The implementation of higher excise taxes on so-called “sin” products at the start of the year boosted the government’s tax take from alcohol and tobacco by 37.4 percent to P18.5 billion in the first two months.
Bureau of Internal Revenue (BIR) data released yesterday showed that the total amount of excise taxes collected from tobacco, fermented liquor as well as compounded liquor and distilled spirits as of end-February exceeded both the actual collections of P13.4 billion a year ago and the two-month target of P16.2 billion.
Under Republic Act No. 10351 or the Sin Tax Reform Law, the excise tax for cigarette packs priced P11.50 or less climbed to P25 starting Jan. 1 this year from P21 last year, while brands priced higher than P11.50 per pack saw their tax rate rise by P1 to P29, bringing retail prices higher.
For fermented liquor, those with a net retail price per liter of P50.60 or less saw their excise tax increase to P21 from P19 last year, while the levy for those priced above P50.60 increased by P1 to P23.
During the first two months, collections from tobacco products jumped 48.9 percent year-on-year to P10.9 billion, also exceeding the P9.9-billion goal for the period.
The take from fermented liquor, meanwhile, climbed 29.5 percent year-on-year to P5.6 billion, above the P4.2-billion target.
The excise taxes collected from distilled spirits and compounded liquor at end-February grew 10.2 percent year-on-year to P2.1 billion, slightly higher than the target of P2.02 billion.

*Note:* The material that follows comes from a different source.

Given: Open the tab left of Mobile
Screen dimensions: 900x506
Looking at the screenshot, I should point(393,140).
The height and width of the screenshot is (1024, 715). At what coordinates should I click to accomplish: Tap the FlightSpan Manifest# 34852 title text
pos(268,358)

BIR data showed that despite higher retail prices, the volume of “sin” products withdrawn from factories increased in the first two months.
In the case of cigarettes, withdrawals reached 400.8 million packs, up by a third from 301.6 million packs a year ago.

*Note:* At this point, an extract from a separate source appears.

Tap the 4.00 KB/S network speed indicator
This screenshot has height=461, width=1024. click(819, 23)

As for fermented liquor, end-Feburary withdrawals hit 258.3 million liters, 19.2-percent higher than 216.8 million liters last year.
The volume withdrawals of distilled spirits, compounded liquor and wines, meanwhile, rose 6.2 percent to 58.7 million proof liters from 55.2 million proof liters during the first two months of 2015.
Sin tax reform restructured the excise tax rates slapped on tobacco and alcohol, such that the resulting higher prices would discourage vice while also collecting more revenues to be poured into healthcare.
Last year, the BIR also tightened its monitoring of cigarette companies’ tax payments through the Internal Revenue Stamps Integrated System.
The tax stamp system would also cover alcoholic drinks within this year, Revenue Commissioner Kim S. Jacinto-Henares earlier said.
Henares said the BIR and industry players were still fine-tuning the process of affixing tax stamps on distilled spirits and wines so that production at factories would not be stalled by the stamping process.